• _Requirements_:
1. List every question the interviewer asks in the graphic novel interview excerpt.
2. Transcribe the stretch of the graphic novel interview excerpt from "Well, there are" through "sex and violence." word for word.

• _Source excerpt_:
+===+

Well, there are two categories when it comes to this. There are the graphic novels that have blood and gore as part of the harsh realities of life. These probably require it for the story to be more convincing. Then there are the ones that have these just because they sell. I am not a big fan of the latter, but I am not denying the fact that sometimes the shock-value does help. Not only in sales, but also in delivering the impact. What I personally feel is that the impact is all the more stronger when it is kept subtle and toned down instead of going for blatant in-your-face acts of sex and violence.

Where would you place the Indian graphic novel scene on a global scale? Why

Even though a lot of comics and graphic novels are being sold in India the volume of original graphic novels being produced here is very low. The number of international releases that we have each year is almost as low as being non existent for us to be of any significance on a global scale right now. The graphic novel industry of our country is presently in the same state as Bollywood was in the global scene 50-55 years back (during the early years of what was known as the Golden age of Indian cinema), with a reasonable number of movies being made to be viewed only within the country. But though we seem to be starting off late, we have always had immense underutilized potential waiting to be unleashed. Story telling through art has been part of our heritage and it dates back to the 5th century AD mural paintings in the Ajanta caves and beyond. One way in which our contributions in the global graphic novel industry can stand out as unique is by introducing the aspects of our traditional art forms in sequential art. Of course, it goes without saying that it can happen only if the graphic novel communicates efficiently and has a gripping story to tell. We should also be able to tell stories that are unique to us, but still can be related to by readers from the other parts of the world. That way we will be able to provide the international reader with a whole new well-cherished reading experience, and in the long run make our mark in the international market

Is there a mature and understanding audience for graphic novels in India?

International best selling graphic novels have always had a substantial readership in India. So I would like to believe that we do have a mature and understanding audience for graphic novels. But frankly, that is one of those things that is yet to be found out. I do get a lot of positive feedback from the readers of my comic strip (Marcus and more) in the New Indian Express and that gives me hope that my graphic novels too would be loved as much

In what ways are graphic novels different from comics?

+===+

• _Extracted entries_:
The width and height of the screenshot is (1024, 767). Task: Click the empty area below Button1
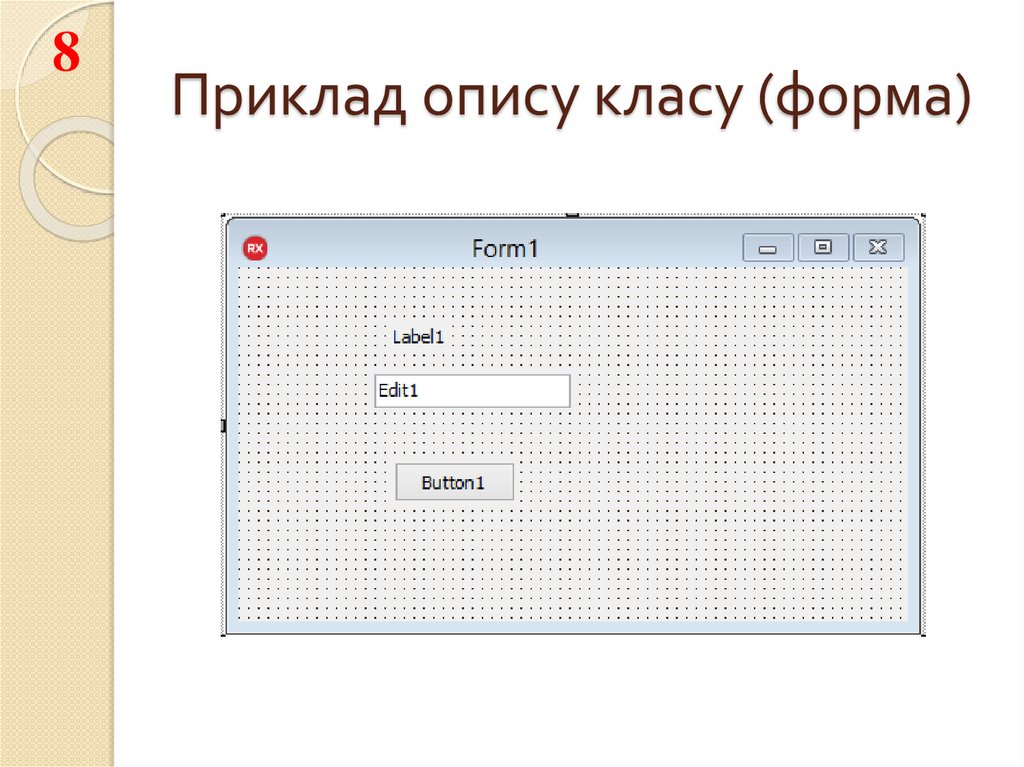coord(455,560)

+===+

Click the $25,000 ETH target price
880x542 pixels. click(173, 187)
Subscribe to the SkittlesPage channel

+===+

• _Results in order_:
1.
- Where would you place the Indian graphic novel scene on a global scale? Why
- Is there a mature and understanding audience for graphic novels in India?
- In what ways are graphic novels different from comics?

2.
Well, there are two categories when it comes to this. There are the graphic novels that have blood and gore as part of the harsh realities of life. These probably require it for the story to be more convincing. Then there are the ones that have these just because they sell. I am not a big fan of the latter, but I am not denying the fact that sometimes the shock-value does help. Not only in sales, but also in delivering the impact. What I personally feel is that the impact is all the more stronger when it is kept subtle and toned down instead of going for blatant in-your-face acts of sex and violence.